Developer identifies that the work queues stopped processing at about 2:05am
When developers began to login, they quickly noticed that the Consumer daemon hadn’t processed anything since 2:05am. This was identified by the absence of log messages in Kibana. This was missed by the Operator for two reasons
- As previously stated, the Operator was unaware that Consumer Daemon was the responsible party for processing this queue, so any log searching was focused on Sidekiq.
- The messages that denoted processing from Consumer Daemon have a much more internal representation. The log entries refer to an internal structure in the code “MappableEntityUpdateConsumer”. But the Operator being unaware of internal structures in the code, would have never correlated that to the behavior being seen. The log message is written for an internal view of the system versus that of an external operator.
Additional Observations
There were some additional observations that came out as part of the general discussion that didn’t map specifically to the timeline but are noteworthy.
activity:historyrecordconsumer is not a real queue
This queue is actually just something of a reporting mechanism.

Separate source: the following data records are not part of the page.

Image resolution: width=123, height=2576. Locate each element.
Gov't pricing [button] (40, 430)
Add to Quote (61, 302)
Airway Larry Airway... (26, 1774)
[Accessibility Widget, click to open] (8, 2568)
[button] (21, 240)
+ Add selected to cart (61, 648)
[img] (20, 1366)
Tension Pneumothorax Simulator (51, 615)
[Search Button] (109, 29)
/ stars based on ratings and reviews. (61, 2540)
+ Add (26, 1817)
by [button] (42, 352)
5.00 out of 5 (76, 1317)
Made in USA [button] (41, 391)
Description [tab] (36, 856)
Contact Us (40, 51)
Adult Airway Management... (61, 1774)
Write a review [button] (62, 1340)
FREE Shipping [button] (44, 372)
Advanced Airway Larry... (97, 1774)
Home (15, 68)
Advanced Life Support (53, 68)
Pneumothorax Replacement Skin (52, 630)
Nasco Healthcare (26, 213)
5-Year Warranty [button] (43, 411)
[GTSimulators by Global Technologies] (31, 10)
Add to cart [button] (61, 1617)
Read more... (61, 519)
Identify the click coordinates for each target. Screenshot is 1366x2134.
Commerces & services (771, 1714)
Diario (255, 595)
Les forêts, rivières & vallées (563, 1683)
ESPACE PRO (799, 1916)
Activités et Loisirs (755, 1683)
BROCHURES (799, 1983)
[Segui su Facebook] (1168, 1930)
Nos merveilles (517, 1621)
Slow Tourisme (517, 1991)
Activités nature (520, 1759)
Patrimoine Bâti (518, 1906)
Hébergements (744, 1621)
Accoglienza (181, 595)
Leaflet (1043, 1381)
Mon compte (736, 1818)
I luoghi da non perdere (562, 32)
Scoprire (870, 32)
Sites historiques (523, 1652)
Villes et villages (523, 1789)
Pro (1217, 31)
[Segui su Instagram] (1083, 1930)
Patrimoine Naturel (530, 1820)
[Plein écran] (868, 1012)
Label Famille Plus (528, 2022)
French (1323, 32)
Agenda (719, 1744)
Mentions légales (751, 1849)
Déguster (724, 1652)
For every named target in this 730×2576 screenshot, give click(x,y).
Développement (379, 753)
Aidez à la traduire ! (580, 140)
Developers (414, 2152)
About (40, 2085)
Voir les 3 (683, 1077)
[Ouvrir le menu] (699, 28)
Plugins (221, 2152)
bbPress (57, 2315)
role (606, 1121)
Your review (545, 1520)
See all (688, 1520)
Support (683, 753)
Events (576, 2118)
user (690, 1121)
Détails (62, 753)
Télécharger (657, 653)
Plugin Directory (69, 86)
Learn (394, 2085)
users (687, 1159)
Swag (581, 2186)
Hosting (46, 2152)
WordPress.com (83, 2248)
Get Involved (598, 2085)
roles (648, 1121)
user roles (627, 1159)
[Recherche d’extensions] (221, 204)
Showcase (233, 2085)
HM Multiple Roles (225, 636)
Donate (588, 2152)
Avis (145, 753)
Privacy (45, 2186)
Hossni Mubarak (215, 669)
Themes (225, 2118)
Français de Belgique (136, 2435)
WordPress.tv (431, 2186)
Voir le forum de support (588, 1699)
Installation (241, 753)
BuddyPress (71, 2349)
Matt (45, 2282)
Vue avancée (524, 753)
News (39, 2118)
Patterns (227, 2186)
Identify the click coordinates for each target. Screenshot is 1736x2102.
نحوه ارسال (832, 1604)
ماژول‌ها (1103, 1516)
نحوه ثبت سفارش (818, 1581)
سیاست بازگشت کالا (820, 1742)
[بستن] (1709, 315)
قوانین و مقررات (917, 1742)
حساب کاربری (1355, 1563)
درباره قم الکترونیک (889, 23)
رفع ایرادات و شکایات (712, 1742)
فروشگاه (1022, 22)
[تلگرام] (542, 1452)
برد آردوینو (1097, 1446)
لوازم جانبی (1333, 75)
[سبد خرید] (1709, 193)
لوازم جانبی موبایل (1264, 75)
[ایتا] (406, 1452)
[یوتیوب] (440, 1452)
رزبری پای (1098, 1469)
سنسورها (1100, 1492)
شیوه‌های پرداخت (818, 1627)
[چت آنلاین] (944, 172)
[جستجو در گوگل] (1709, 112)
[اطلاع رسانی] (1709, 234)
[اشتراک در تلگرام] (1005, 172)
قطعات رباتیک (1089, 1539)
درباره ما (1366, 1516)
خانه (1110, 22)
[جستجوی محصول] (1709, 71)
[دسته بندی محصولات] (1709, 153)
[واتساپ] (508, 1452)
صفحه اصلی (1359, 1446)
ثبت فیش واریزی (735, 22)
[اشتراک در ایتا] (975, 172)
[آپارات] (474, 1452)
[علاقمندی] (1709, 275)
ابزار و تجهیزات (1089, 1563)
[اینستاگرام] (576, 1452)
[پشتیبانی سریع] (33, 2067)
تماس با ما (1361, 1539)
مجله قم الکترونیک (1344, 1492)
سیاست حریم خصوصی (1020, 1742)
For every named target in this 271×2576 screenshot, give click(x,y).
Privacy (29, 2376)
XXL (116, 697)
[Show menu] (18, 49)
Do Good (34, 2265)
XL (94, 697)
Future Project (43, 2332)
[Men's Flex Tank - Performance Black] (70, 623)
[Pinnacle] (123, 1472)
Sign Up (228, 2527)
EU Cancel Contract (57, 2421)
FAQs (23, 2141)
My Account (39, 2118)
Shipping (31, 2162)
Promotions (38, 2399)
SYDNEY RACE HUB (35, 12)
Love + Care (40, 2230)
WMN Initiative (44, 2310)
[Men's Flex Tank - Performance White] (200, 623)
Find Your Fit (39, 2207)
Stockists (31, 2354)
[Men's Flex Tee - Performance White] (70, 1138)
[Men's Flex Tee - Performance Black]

It aggregates the count of all queues and emits that as a metric. When this queue shows a spike in volume, it’s really just an indicator that some other queue is encountering problems. This is an older implementation that may not have value in the current world any longer. It also means that each of our stacked queue graphs are essentially reporting double their actual size. (Since this queue would aggregate the value of all queues, but then also be reported in the stacked graph) We should probably eliminate this queue entirely, but we’ll need to adjust alerting thresholds appropriately with its removal.
Background job exceptions don’t get caught with Airbrake
Airbrake normally catches exceptions and reports them via Slack and email. But background workers (i.e. not Sidekiq) do not report to Airbrake. There have been instances where a background job is throwing exceptions but no action is being taken to remedy.
Fixing the problem vs resolving the incident
Restart the Consumer daemon solved the issue we were having, but there was never any answer as to why every worker node in the fleet suddenly stopped processing from RabbitMQ. The support team was forced to move on to other issues before fully resolving or understanding the nature of the issue.
Action Items
With the observations listed above, we’ve found a few things that will make life easier the next time a similar incident occurs.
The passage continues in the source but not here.